• Text segment:
Content starts

Dr. Eric Monesmith, OrthoIndy total joint specialist, explains how to avoid surgery with non-operative alternatives for the knee and hip.
Osteoarthritis (OA) of the knee and hip is a very common condition. The causes of OA are multifactorial and include genetics, trauma, overuse injuries from high impact sports, advanced age, obesity and even post-surgical issues can be a factor. The common denominator is a pathway that leads to the degradation of articular cartilage, followed by pain, stiffness and diminished functional status. In advanced stages, OA can be quite disabling and is a leading cause of missed workdays and disability in our country.
Treatment for OA has both non-operative and operative avenues. Today I would like to discuss how you might avoid or at least delay surgery. Surgery for osteoarthritis is very successful, but most people would rather avoid major surgery if they can.
What are non-surgical options for osteoarthritis?

Content ends

• Records:
Content starts

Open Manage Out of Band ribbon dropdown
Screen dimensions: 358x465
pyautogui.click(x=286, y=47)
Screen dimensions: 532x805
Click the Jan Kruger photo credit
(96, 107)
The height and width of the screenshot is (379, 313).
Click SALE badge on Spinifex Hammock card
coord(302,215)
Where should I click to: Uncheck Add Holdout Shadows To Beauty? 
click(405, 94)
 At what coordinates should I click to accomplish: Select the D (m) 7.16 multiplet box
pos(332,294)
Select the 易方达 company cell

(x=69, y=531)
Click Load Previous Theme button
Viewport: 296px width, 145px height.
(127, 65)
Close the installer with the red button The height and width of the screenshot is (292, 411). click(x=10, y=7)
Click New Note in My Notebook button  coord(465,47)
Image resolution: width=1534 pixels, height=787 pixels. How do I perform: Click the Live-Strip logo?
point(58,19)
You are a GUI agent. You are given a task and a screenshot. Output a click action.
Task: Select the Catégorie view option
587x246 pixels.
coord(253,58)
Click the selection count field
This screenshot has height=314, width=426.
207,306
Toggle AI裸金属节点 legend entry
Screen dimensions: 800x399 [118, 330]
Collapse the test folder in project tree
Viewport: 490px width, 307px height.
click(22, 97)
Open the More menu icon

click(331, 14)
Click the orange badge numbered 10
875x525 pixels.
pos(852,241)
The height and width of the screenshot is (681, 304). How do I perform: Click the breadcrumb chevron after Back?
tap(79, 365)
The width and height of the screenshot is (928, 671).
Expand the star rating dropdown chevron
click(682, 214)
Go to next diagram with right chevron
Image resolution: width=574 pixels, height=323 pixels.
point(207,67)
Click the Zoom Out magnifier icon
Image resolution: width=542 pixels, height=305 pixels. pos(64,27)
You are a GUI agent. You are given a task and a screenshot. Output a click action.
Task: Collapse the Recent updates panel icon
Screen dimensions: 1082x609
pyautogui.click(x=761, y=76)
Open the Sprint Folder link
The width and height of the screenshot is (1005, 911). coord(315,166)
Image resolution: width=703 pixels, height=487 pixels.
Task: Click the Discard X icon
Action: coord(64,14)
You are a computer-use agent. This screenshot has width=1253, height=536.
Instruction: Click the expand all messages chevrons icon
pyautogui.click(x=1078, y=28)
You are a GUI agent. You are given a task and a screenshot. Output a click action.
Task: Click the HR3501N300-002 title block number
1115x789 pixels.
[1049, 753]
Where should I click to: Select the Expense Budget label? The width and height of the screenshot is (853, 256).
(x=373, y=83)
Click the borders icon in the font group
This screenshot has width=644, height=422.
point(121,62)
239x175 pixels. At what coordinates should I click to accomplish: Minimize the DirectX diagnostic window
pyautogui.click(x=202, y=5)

Content ends

• Problem details:
Could you extend the text on non-surgical care for knee and hip osteoarthritis from the point where it stops? The lines above aren't needed for this.

• Written answer:
The mainstay of therapy for osteoarthritis is a class of medicines called non-steroidal anti-inflammatory drugs or NSAID’s for short. NSAID’s include such common over the counter drugs as Aleve and Ibuprofen, but there are many prescription NSAID’s as well, including Meloxicam, Celebrex, Relafen, etc.
This class of medicines blocks the inflammatory pain mediators at the level of the joint, can help reduce pain and swelling and improve function. Potential side effects include gastrointestinal upset and kidney and liver impairment. Also, these medicines can interact with many common blood pressure medications.
Another type of treatment involves using natural supplements to reduce inflammation, potentially improve joint homeostasis and reduce pain. These include fish-based Omega-3, Glucosamine/Chondroitin, Hyaluronic Acid and certain spices like Turmeric. The scientific evidence for these is not nearly as strong as for NSAID’s, but they have essentially no risk and some evidence does exist for their efficacy, especially in reducing overall inflammation.
I also believe muscle strengthening is incredibly important. Strengthening the muscles around the hip girdle for hip osteoarthritis or the quadriceps for knee osteoarthritis, can improve function and reduce symptoms of pain.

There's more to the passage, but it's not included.